'''

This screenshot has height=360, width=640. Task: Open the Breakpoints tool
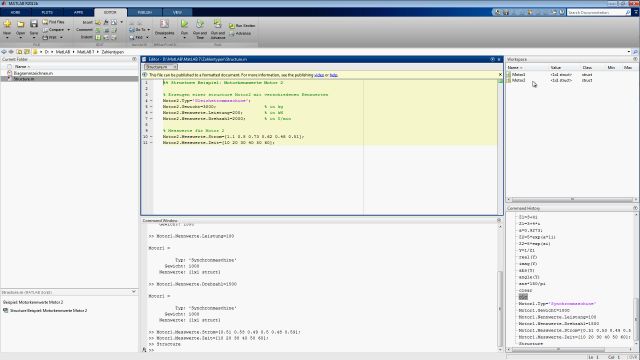164,24
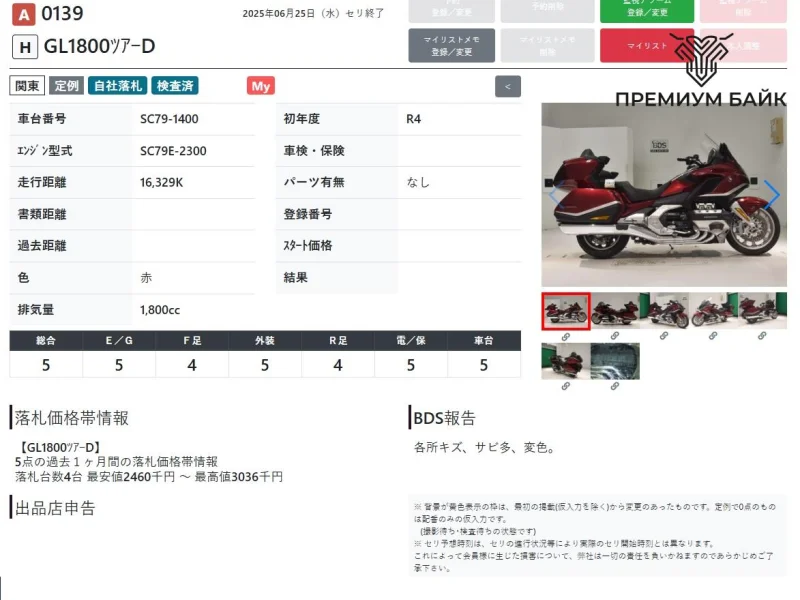Select the 検査済 tag
800x600 pixels.
pyautogui.click(x=175, y=86)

'''

▸ **Directions**: Your answer must be an exact copy of every entry, with no pictures in it.

▸ **Task response**:
This screenshot has height=360, width=640. Task: Open the Breakpoints tool
164,24
Select the 検査済 tag
800x600 pixels.
pyautogui.click(x=175, y=86)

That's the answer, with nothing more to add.